Exercise details: In the listing below, find each line containing "thumbnail" and report it.

Provided information:
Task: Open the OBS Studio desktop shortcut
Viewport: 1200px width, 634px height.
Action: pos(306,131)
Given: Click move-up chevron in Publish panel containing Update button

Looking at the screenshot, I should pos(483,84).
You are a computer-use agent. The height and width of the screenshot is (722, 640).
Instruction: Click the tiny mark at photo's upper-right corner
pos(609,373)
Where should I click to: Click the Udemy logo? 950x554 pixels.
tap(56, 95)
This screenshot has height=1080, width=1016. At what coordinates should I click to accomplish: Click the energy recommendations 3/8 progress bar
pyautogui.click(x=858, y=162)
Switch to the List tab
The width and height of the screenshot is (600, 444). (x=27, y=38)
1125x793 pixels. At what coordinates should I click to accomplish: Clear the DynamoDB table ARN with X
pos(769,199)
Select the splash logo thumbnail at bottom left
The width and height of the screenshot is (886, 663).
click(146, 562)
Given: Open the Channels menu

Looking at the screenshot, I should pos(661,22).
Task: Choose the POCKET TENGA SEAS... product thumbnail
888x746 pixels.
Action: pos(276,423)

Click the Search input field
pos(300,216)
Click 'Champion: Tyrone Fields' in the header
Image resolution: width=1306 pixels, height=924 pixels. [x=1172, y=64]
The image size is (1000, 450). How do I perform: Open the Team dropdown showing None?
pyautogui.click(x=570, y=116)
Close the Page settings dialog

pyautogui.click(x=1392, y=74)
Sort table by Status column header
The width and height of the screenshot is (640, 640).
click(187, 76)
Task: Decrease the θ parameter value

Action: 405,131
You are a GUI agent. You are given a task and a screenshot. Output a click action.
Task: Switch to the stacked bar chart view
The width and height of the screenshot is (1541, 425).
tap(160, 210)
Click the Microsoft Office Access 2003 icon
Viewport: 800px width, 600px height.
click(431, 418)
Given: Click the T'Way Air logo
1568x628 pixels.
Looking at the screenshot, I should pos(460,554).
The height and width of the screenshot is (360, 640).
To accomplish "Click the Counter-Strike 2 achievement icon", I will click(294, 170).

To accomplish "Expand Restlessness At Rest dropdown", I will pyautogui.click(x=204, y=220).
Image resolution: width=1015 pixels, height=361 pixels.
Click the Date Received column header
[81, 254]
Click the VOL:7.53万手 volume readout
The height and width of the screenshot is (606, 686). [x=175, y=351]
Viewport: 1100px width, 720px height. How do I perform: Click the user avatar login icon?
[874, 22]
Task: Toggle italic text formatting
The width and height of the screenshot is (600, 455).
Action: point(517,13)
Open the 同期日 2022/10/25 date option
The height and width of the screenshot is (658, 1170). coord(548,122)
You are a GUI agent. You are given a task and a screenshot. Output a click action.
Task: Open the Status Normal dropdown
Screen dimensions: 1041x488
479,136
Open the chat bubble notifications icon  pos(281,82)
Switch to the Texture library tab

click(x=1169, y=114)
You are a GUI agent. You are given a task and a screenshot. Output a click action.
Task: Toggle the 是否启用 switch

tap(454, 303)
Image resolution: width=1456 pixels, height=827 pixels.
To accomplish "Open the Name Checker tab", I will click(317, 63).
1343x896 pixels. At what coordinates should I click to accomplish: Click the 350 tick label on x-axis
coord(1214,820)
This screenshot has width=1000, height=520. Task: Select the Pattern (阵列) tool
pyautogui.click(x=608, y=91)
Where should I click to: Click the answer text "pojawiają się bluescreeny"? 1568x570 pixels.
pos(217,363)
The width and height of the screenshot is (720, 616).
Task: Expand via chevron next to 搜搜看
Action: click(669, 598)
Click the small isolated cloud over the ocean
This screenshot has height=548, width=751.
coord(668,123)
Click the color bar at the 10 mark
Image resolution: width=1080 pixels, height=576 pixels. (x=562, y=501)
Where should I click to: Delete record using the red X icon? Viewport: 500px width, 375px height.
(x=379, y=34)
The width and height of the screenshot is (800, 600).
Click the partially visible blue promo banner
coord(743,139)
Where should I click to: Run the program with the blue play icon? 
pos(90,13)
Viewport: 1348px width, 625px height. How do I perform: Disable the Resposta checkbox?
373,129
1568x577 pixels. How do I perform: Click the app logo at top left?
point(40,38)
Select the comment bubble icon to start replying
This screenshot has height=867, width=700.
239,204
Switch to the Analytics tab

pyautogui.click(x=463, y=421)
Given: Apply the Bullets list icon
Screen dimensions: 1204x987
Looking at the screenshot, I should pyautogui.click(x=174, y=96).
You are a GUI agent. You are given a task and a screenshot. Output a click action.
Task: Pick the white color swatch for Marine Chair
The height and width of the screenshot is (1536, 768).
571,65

Reply:
Select the splash logo thumbnail at bottom left
Task: Choose the POCKET TENGA SEAS... product thumbnail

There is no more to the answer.